The workers would then disassemble the white beds by dumping the ceramic pots onto separating tables, hand scrapping and pounding the flaky lead carbonate from the buckles. Some factories used mechanical separators operated by workers to perform this task. After this process, the powder was dried and put into wooden caskets for shipment. White lead pigment was then added to linseed oil, other pigments, and turpentine to create lead-based paint.

The formation and usage of lead pigments were known over a century ago to cause serious illness and in some cases death among workers and the public. Workers became ill in all steps of the manufacturing process and in the application of the paint. Many suffered from painter’s colic, better known as plumbism, which is a toxic condition produced by the absorption of excessive lead into the system. Often workers were sent to the hospital for lead poisoning within the first month of employment.

In 1910, the House of Representatives committee conducted a hearing for a bill that may have kept lead-based paint off American walls. At this hearing Marion E. Rhodes testified that, “the most eminent scientists and doctors of Great Britain…reached the conclusion that white lead is poison…the small particles that result from chalking…when taken by inhalation into the lungs, are absorbed and become poison to the system.” A separate bill was introduced to the house in May 1910 which, in the interest of public health, called for federal intervention in regulating the manufacture, sale, and use of any paint containing white lead. This bill also included a measure to require all lead-based paints to be “labeled with a skull and crossbones and the words Poison: white lead.” These warnings went unheeded.

The president of the National Lead Company, Edward J. Cornish, admitted in a 1921 letter to the dean of Harvard Medical School, David Edsall, that “manufacturers as a result of fifty to sixty years experience, agreed that lead is a poison when it enters the stomach of man—whether it comes directly from the ores and mines and smelting works or from the ordinary forms of carbonate of lead, lead oxides, and sulfate and sulfide of lead”.
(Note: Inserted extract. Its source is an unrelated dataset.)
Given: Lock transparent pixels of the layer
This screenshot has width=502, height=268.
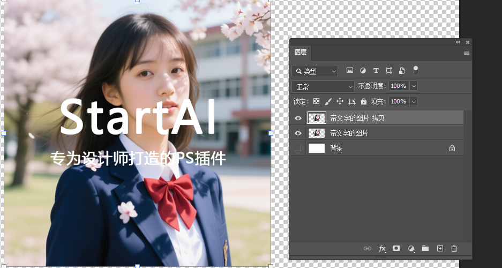Looking at the screenshot, I should click(316, 101).
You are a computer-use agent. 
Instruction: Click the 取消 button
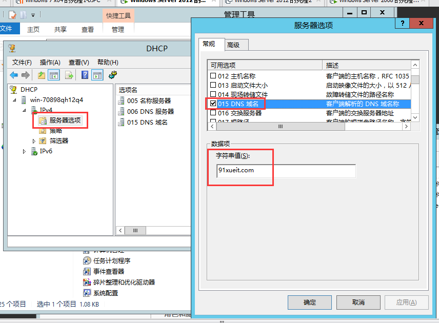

Not only had the paint manufacturers identified and admitted the dangerous nature of lead, the international community had as well. At the 1921 Third International Labor Conference of the League of Nations held in Geneva, 400 delegates from 40 nations discussed the regulation of the lead trade. The United States did not attend the Conference and did not agree to the resolution to ban lead-based paints from homes. It was not until 1977 that the federal government prohibited the use of lead paint from most residential applications. From 1910 through 1977, over 4,000 tons of lead pigments were used in homes and products throughout the United States.

Sources:

Warren, Christian. Boston History Review. “Toxic Purity: The progressive era origins of America’s lead paint poisoning epidemic”. Winter 1999, Vol. 73, Iss. 4.